Now the Republican politicians who cozied up to Bundy are suddenly backing away:
he remarks brought about a quick rebuke from Chandler Smith, a spokesperson for Sen. Dean Heller (R-NV). Heller had previously called Bundy and his supporters “patriots” for their actions and challenged Senate Majority Leader Harry Reid’s (D-NV) description of them as “domestic terrorists.”
Smith told the Times that Heller “completely disagrees with Mr. Bundy’s appalling and racist statements, and condemns them in the most strenuous way.”
Bundy’s speech also seemingly derailed Texas Attorney General Greg Abbott’s (R) apparent attempt to link his gubernatorial campaign to the Bunkerville camp; Abbott had allegedly written a letter to the BLM accusing it of “threatening” to seize land along the Red River in northern Texas.

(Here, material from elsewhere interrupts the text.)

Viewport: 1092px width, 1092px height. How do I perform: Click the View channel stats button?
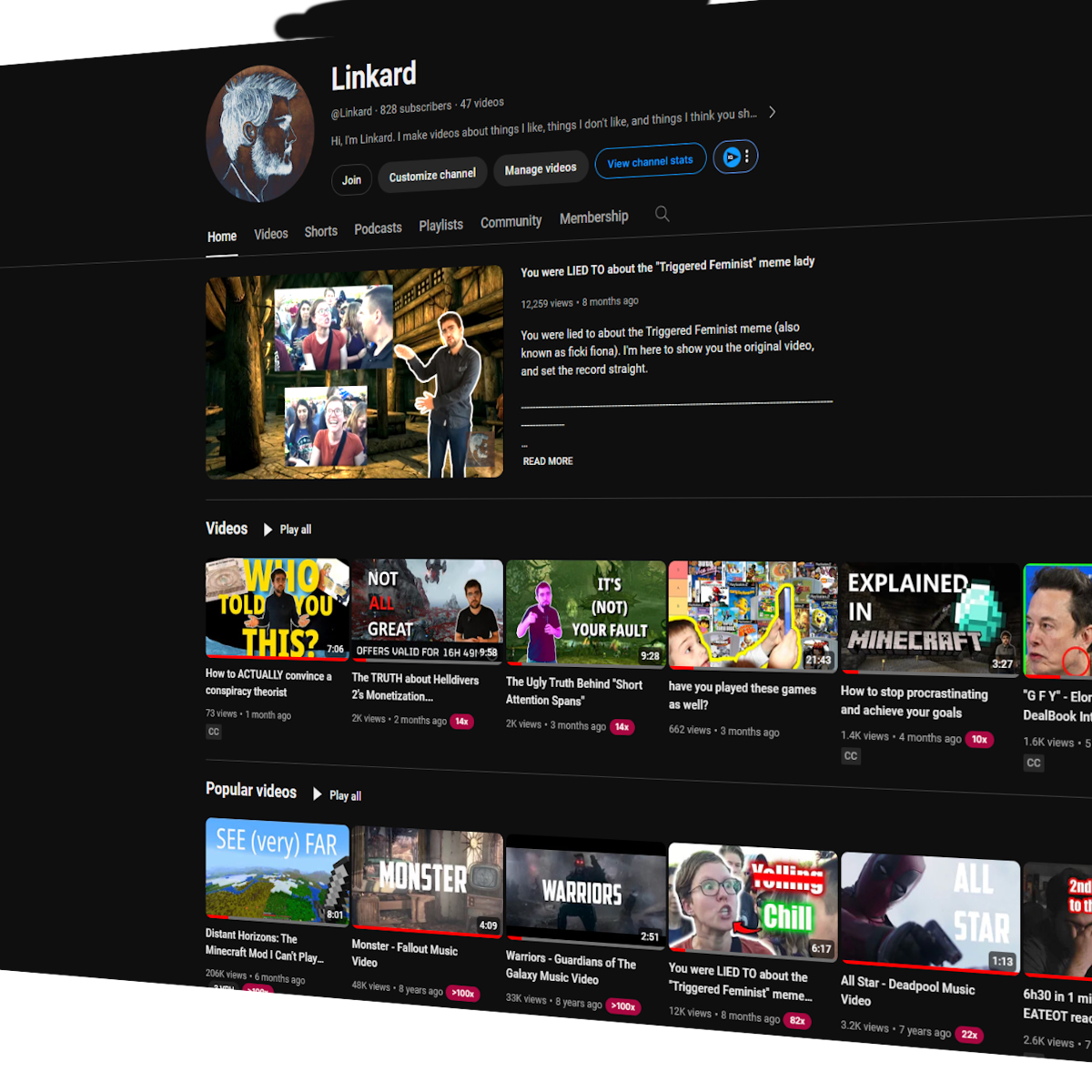[x=650, y=162]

But after being contacted regarding the rancher’s “Negro” remarks, a spokesperson for Abbott was quoted as saying that Abbott’s letter “was regarding a dispute in Texas and is in no way related to the dispute in Nevada.”

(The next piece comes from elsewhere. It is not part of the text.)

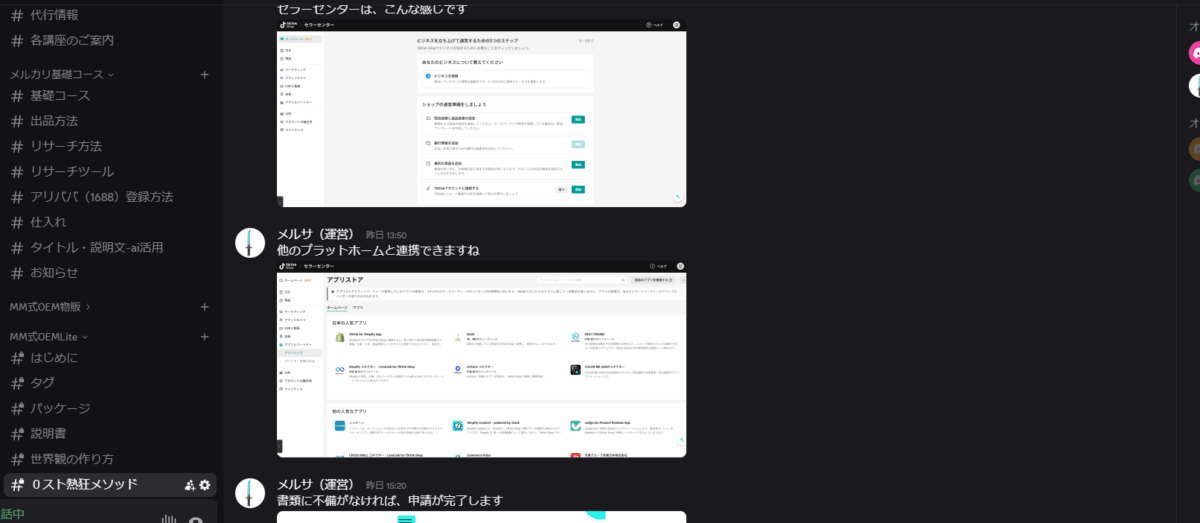Open the アプリストア screenshot attachment

pyautogui.click(x=481, y=359)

But it’s not as if Bundy’s rhetoric isn’t just a less veiled and coded form of mainstream Republican rhetoric. Herman Cain, E.W. Jackson, Rush Limbaugh, Ann Coulter and many others have all described government subsidies for the poor as a “plantation” oppressing minorities.
Let’s not forget GOP darling Paul Ryan’s take on race relations, either:
We have got this tailspin of culture, in our inner cities in particular, of men not working and just generations of men not even thinking about working or learning the value and the culture of work, and so there is a real culture problem here that has to be dealt with…you need to get involved, you need to get involved yourself, whether through a good mentor program or some religious charity, whatever it is to make a difference. And that’s how we resuscitate our culture.
Republican politicians will try to distance themselves from Bundy, but it’s too late. Bundy really does speak for the conservative base, and uses the same arguments as most of the GOP’s most popular politicians and talking heads. He just uses more honest and forthright language to describe his racist beliefs.